Last week, I was open to the possibility that North Korea's move to renuclearize was a lucky break for the cadres. With each passing day, however, I'm more convinced that there was at least some coordination here.
The very day Communist China's melamine milk scandal leads nine countries to ban the regime's dairy experts (Newsmax) and America announces tighter testing of Communist Chinese exports (CNN), Pyongyang suddenly escalates its dispute and removes all United Nations seals and cameras from the Yongbyon nuclear plant (BBC and CNN).
Coincidence? I don't think so.
With Kim Jong-il's health still a state secret (One Free Korea), whoever is in charge there (including an ill Kim) is more dependent on Beijing than the healthy viceroy of the past. Odds are, the colonial regime is at the very least hoping to remind the CCP that it can be very useful in getting embarrassing domestic news off the front pages of the world.
More likely, the Korean regime was ordered to do just that by the colonial masters. However, two separate events have complicated the cadres' plans.
The election: With the United States about to choose a new leader, there isn't as much attention paid to East Asia right now. On the plus side, that means fewer people are noticing the melamine scandal in general. However, it also means the Korean colony's antics get far less attention than normal, removing their power of distraction. Thus, those who do pay attention to East Asia will see both issues, not just one predetermined to be more important by Washington.
The financial sector: What with everyone certain that Wall Street will collapse in less than a week (it won't, BTW, but I digress), the fear of North Korea renuclearizing is barely registering. Again, that greatly reduces the colony's ability to get people's attention off the melamine.
So, as Pyongyang moves forward, the Washington Times still devotes its op-ed page to the melamine scandal (even as the regime laughably tries to insist everything is under control - BBC), and the Epoch Times discovers that one of the poison-milk sellers was the exclusive supplier for the Olympics.
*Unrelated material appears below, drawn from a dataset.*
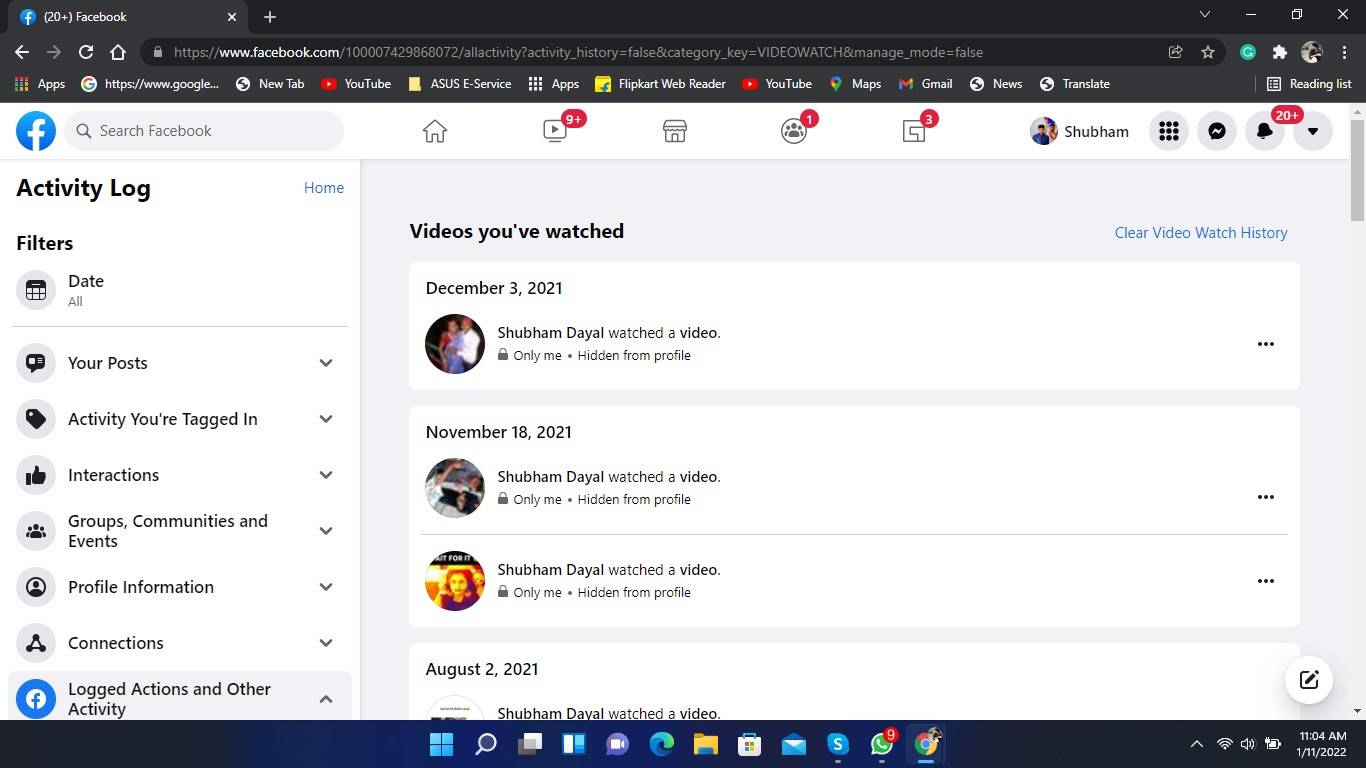Open the Marketplace storefront icon
The height and width of the screenshot is (768, 1366).
click(675, 131)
Even Premier Wen Jiabao's trip to New York was almost entirely ignored (although the Epoch Times - as expected - did notice).
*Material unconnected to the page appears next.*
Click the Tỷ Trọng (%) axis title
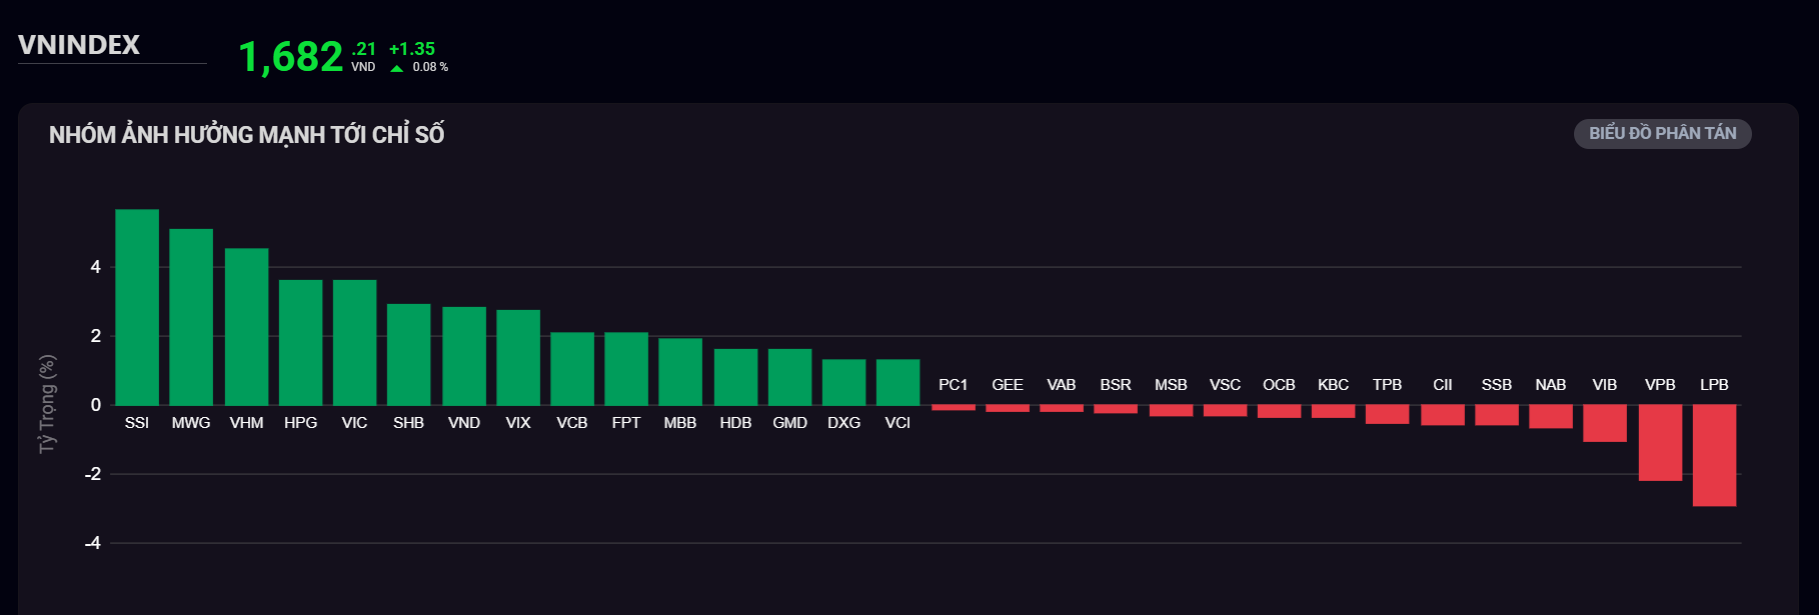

Amidst all of this blocking the Communists' deflectors, the only thing that has gotten through was the melamine scandal - smack in the middle of the Canadian election campaign (Globe and Mail) in which the most anti-Communist party in the field is trying to turn its minority government into a majority.
While anything can happen in the next three weeks (Election Day in Canada is October 14), the CCP may need the colonial regime to do another nuclear test to blunt the effect of this.